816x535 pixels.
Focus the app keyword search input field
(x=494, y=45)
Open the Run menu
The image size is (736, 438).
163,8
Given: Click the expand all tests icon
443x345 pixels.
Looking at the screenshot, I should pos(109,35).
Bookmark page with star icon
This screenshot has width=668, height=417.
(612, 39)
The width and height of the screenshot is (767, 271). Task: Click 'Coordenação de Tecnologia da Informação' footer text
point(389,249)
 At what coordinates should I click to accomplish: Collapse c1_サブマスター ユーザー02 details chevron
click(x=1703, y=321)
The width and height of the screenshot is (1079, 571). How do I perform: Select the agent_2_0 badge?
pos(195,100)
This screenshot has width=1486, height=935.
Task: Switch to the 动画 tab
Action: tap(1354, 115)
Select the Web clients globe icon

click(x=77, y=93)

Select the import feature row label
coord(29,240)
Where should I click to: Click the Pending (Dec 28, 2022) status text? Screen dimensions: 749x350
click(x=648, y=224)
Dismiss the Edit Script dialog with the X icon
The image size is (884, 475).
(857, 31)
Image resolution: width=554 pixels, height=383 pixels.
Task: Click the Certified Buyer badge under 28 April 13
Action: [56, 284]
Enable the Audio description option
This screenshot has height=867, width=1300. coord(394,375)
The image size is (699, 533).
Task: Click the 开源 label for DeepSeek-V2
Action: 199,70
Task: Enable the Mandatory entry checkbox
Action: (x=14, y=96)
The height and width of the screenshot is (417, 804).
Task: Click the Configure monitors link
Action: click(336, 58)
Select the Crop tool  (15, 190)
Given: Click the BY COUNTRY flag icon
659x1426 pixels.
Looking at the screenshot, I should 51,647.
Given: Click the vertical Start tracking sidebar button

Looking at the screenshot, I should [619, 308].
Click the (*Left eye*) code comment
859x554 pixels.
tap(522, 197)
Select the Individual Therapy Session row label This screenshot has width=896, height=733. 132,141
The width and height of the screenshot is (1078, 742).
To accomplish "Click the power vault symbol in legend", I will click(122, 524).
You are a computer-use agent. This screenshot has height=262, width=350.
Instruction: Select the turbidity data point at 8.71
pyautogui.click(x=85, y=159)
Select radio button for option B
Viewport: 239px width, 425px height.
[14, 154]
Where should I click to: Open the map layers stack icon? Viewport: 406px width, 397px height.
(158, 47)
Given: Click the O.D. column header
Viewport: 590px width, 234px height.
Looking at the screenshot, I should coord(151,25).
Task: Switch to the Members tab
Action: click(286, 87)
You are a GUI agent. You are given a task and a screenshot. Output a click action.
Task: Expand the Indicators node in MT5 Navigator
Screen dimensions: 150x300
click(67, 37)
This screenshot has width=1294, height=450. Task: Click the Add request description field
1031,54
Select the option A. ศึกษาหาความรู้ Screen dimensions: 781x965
··········
--- WHAT THE EXERCISE ASKS ---
Return the records above without any change to them.

--- ANSWER FOR THE TASK ---
816x535 pixels.
Focus the app keyword search input field
(x=494, y=45)
Open the Run menu
The image size is (736, 438).
163,8
Given: Click the expand all tests icon
443x345 pixels.
Looking at the screenshot, I should pos(109,35).
Bookmark page with star icon
This screenshot has width=668, height=417.
(612, 39)
The width and height of the screenshot is (767, 271). Task: Click 'Coordenação de Tecnologia da Informação' footer text
point(389,249)
 At what coordinates should I click to accomplish: Collapse c1_サブマスター ユーザー02 details chevron
click(x=1703, y=321)
The width and height of the screenshot is (1079, 571). How do I perform: Select the agent_2_0 badge?
pos(195,100)
This screenshot has width=1486, height=935.
Task: Switch to the 动画 tab
Action: tap(1354, 115)
Select the Web clients globe icon

click(x=77, y=93)

Select the import feature row label
coord(29,240)
Where should I click to: Click the Pending (Dec 28, 2022) status text? Screen dimensions: 749x350
click(x=648, y=224)
Dismiss the Edit Script dialog with the X icon
The image size is (884, 475).
(857, 31)
Image resolution: width=554 pixels, height=383 pixels.
Task: Click the Certified Buyer badge under 28 April 13
Action: [56, 284]
Enable the Audio description option
This screenshot has height=867, width=1300. coord(394,375)
The image size is (699, 533).
Task: Click the 开源 label for DeepSeek-V2
Action: 199,70
Task: Enable the Mandatory entry checkbox
Action: (x=14, y=96)
The height and width of the screenshot is (417, 804).
Task: Click the Configure monitors link
Action: click(336, 58)
Select the Crop tool  (15, 190)
Given: Click the BY COUNTRY flag icon
659x1426 pixels.
Looking at the screenshot, I should 51,647.
Given: Click the vertical Start tracking sidebar button

Looking at the screenshot, I should [619, 308].
Click the (*Left eye*) code comment
859x554 pixels.
tap(522, 197)
Select the Individual Therapy Session row label This screenshot has width=896, height=733. 132,141
The width and height of the screenshot is (1078, 742).
To accomplish "Click the power vault symbol in legend", I will click(122, 524).
You are a computer-use agent. This screenshot has height=262, width=350.
Instruction: Select the turbidity data point at 8.71
pyautogui.click(x=85, y=159)
Select radio button for option B
Viewport: 239px width, 425px height.
[14, 154]
Where should I click to: Open the map layers stack icon? Viewport: 406px width, 397px height.
(158, 47)
Given: Click the O.D. column header
Viewport: 590px width, 234px height.
Looking at the screenshot, I should coord(151,25).
Task: Switch to the Members tab
Action: click(286, 87)
You are a GUI agent. You are given a task and a screenshot. Output a click action.
Task: Expand the Indicators node in MT5 Navigator
Screen dimensions: 150x300
click(67, 37)
This screenshot has width=1294, height=450. Task: Click the Add request description field
1031,54
Select the option A. ศึกษาหาความรู้ Screen dimensions: 781x965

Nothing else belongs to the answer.